If you work half-time, are self-employed, or work intermittently, you can search the “individual market” for a health insurer who is licensed in your state and charges a premium you can afford—a pre-election quest we should require of all our elected officials, just to prove their mettle at navigating the system they extol.

Funding that depends primarily on tax revenues: Premiums, co-pays, and deductibles will persist. Uncle Sam can charge them—just as employers now do. Indeed, American workers generally pay only a percentage of the costs of their insurance. Uncle Sam’s Insurance, though, will protect people with low incomes. A graduated income scale will correspond to a graduated scale for enrollee-payments. At the lowest end, people will pay no premiums, no co-pays, no deductibles; farther up the scale, people will pay no premiums; at the highest end, people will pay them all. Workplace employers will no longer pay for health insurance: those companies can redeploy their “benefits” personnel to R&D.

Comprehensive coverage: The term “pre-existing condition” will be archaic, as will “underinsured.” Uncle Sam will cover the maladies that beset people. Right now self-insured employers craft their own benefit packages: even if states mandate coverage for specific services (like cardiac rehabilitation), a bare-bones policy can streamline those out. Preventive care will be covered.

The newest “innovation” in private market health insurance is the high-deductible policy, aligned with tax-deductible “health savings accounts.” Presumably people wealthy enough to afford these policies put aside money for the lower-cost services, like vaccinations, annual check-ups, mammograms, cholesterol screenings. Not surprisingly, a lot of enrollees put off those basic preventive visits. Uncle Sam’s Insurance will cover—even encourage—people to take care of themselves.

Uncle Sam will still institute guidelines for tests, surgeries, medications; but the experts who draft those guidelines will be seeking the best care for patients, not the cheapest care. Since the taxpayers are both the investors and the patients, the goal of quality will not disappear in a flurry of spreadsheets.

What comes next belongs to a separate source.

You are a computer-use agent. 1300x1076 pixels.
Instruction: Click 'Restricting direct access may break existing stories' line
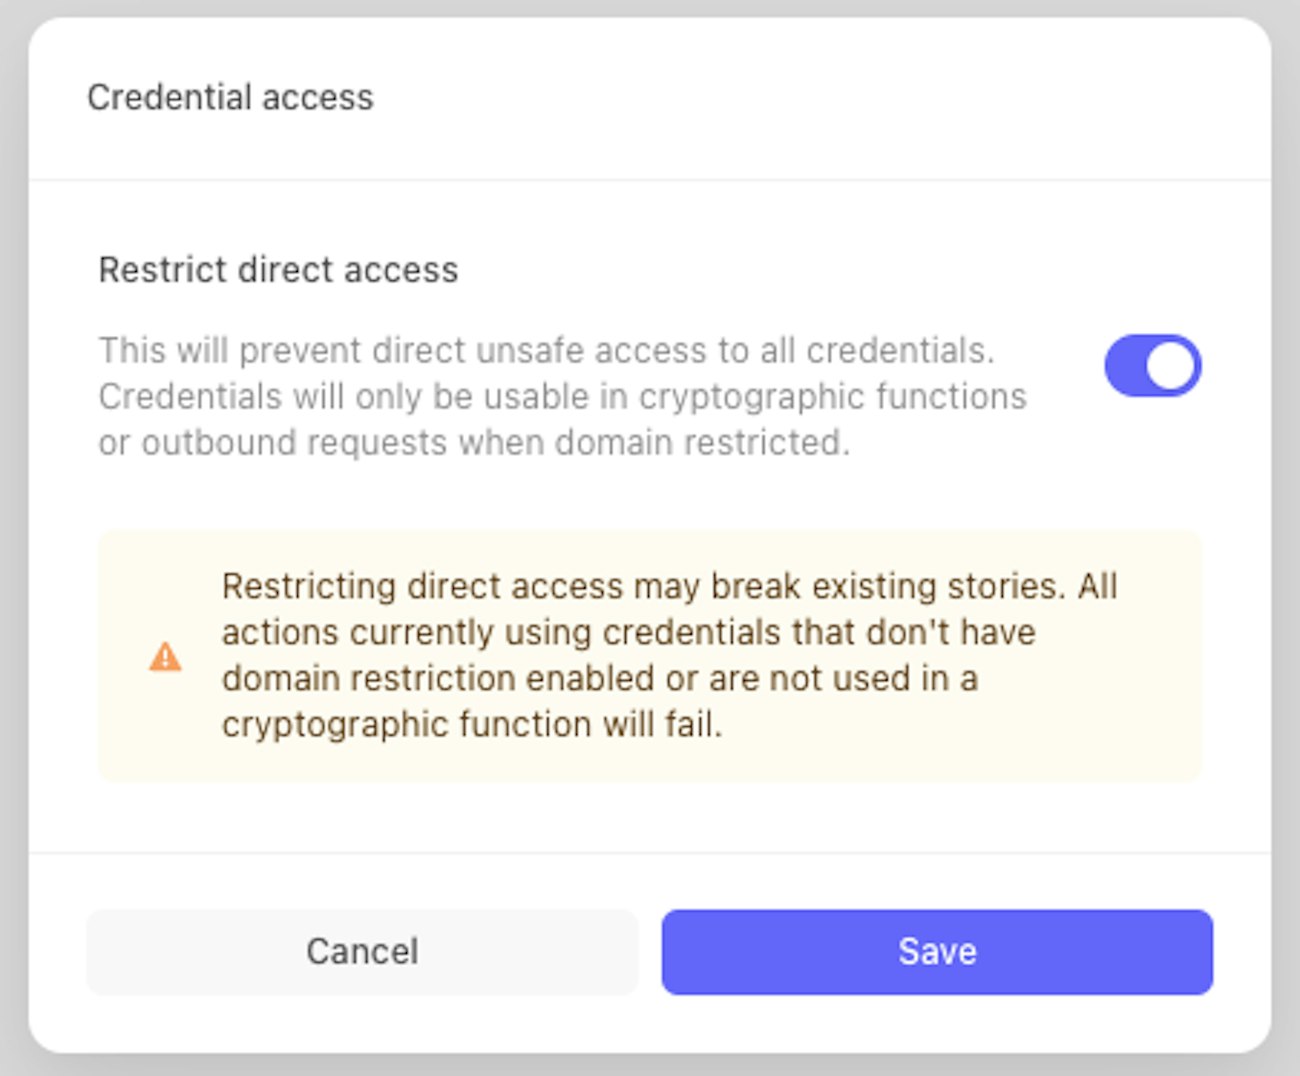tap(669, 586)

Choice of plans: If you love a group plan with a limited network of providers, you could stay with that. If you want a physician not allied with a group, you could pick that. Uncle Sam’s Insurance would not restrict providers or networks.

Streamlined administrative costs: Uncle Sam won’t need to market this plan with glitzy advertisements. Nor will Uncle Sam honchos reap multi-million dollar salaries, with bigger bonuses. These honchos would make what top-level government bureaucrats make. Nobody would earn more than $400,000, the salary of the President.

Uncle Sam’s Insurance should sound familiar. If you are over age 65, disabled, or on renal dialysis, you have it: Medicare. In 1965, Congress overcame opponents yelling “S,” and gave a swathe of Americans national insurance. Maybe in 2008, we’ve stared down the “S” word enough for Uncle Sam to insure the rest of us.